= Must Be Santa (song) =

Christmas song written by Hal Moore and Bill Fredericks

"Must Be Santa" is a Christmas song written by Hal Moore and Bill Fredericks and first released in November 1960 by Mitch Miller on Columbia 41814 (45 rpm). A cover version by Tommy Steele reached Number 40 on the UK Singles Chart a year later. Another cover, by Joan Regan made number 42 a week later.

A contrafactum of a German drinking song (Schnitzelbank), "Must Be Santa" is structured as a call and response, with the lead singer posing the question of who has a certain feature, with a chorus responding that Santa Claus has said feature. After every other verse, the list of features mentioned up to that point is reiterated, followed by the chorus of "must be Santa" repeated three times and ending with "Santa Claus".

Example:
Lead singer: Who laughs this way, ho ho ho?
Chorus: Santa laughs this way, ho ho ho!
All: Ho ho ho, cherry nose, cap on head, suit that's red...

==Bob Dylan version==
In November 2009, Bob Dylan released a version of the song in a polka-meets-klezmer style (based on an arrangement by Brave Combo, whose version he had played on Theme Time Radio Hour) for his Christmas album, Christmas in the Heart. The New York Daily News described Dylan's version as such: "It's sort of unclear if Dylan (...) was aiming to celebrate the holiday, or gently poke fun at the music's Norman Rockwell-esque simplicity". Following Brave Combo's lead, the lyrics in Dylan's version mix in the names of several United States presidents with a list of Santa's reindeer (e.g., "Dasher, Dancer, Prancer, Vixen / Carter, Reagan, Bush, and Clinton"). Eleven years after its release, "Must Be Santa" placed 24th in a Rolling Stone article about the "25 Best Bob Dylan Songs of the 21st Century" where critic Amanda Martoccio called the song "zany" and the "centerpiece" of Christmas in the Heart.
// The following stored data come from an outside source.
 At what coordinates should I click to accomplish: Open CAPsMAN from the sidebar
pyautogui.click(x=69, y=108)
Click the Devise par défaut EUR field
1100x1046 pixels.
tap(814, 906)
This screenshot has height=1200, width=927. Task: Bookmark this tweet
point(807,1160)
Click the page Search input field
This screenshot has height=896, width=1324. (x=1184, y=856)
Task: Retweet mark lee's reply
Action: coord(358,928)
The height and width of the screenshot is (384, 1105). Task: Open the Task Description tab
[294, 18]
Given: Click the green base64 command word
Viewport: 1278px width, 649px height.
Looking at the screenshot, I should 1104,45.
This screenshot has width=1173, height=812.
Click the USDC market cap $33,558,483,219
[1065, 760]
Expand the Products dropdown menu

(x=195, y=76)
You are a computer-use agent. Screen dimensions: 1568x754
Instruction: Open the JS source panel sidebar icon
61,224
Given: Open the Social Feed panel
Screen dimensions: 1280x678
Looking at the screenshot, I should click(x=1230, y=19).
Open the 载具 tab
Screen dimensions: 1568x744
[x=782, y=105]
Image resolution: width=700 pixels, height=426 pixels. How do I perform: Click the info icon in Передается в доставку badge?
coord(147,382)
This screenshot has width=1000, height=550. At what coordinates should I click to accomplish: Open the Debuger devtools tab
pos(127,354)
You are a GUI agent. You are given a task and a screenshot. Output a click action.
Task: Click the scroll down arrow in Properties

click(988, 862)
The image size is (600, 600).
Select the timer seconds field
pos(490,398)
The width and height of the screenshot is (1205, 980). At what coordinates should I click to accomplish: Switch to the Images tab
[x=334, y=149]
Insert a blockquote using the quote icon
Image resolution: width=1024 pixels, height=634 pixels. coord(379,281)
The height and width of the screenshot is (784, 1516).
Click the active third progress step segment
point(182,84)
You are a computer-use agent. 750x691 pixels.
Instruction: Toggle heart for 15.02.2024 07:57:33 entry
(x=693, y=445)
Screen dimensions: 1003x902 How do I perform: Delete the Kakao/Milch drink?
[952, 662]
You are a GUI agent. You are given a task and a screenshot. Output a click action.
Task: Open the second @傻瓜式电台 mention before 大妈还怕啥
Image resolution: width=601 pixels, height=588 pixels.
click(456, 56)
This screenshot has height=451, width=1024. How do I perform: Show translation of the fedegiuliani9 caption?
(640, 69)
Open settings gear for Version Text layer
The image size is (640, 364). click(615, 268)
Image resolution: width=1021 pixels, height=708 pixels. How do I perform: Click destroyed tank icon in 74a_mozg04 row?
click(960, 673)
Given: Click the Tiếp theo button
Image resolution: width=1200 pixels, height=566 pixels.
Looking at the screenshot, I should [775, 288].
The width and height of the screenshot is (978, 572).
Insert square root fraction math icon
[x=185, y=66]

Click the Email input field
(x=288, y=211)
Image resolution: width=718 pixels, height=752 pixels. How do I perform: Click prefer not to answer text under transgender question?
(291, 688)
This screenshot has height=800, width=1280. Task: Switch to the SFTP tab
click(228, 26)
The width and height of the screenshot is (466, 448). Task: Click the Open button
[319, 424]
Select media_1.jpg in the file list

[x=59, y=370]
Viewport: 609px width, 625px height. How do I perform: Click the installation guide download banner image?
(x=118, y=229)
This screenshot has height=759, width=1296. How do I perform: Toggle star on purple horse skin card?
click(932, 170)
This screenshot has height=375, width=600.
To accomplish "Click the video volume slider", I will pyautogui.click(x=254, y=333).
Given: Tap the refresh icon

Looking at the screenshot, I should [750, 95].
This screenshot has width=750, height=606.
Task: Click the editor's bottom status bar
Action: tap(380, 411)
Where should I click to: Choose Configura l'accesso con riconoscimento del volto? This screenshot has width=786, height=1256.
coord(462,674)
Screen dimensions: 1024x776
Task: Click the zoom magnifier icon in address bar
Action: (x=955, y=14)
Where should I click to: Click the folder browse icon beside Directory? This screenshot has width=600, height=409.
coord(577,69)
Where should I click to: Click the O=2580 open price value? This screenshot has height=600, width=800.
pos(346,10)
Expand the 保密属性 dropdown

Nash Edgerton directed an official music video for "Must Be Santa", described as "bonkers" by Martoccio, in which Dylan lip synchs the song at a raucous Christmas house party with other holiday revelers. Count Smokula makes an unexpected appearance as an accordion player, miming the accordion part that David Hidalgo played on the actual recording. As of Christmas 2024, the video had been viewed over 8 million times on YouTube, significantly more times than the next most popular versions of the song (i.e., those recorded by Mitch Miller, Raffi and Brave Combo). "Must Be Santa" was also released as a music video ecard and a 7" single, the b-side of which is a recording of Dylan reading 'Twas the Night Before Christmas that was first broadcast on Theme Time Radio Hour.

==She & Him version==

Indie folk duo She & Him included a version of the song on their 2016 album Christmas Party. Based on Dylan's version, it updates the list of presidents to include both Barack Obama and Hillary Clinton. It was recorded in the summer of 2016, before Clinton lost that November's presidential election to Donald Trump.

==Other covers==

Other well-known artists who have covered the song include The Irish Rovers and children's musician Raffi.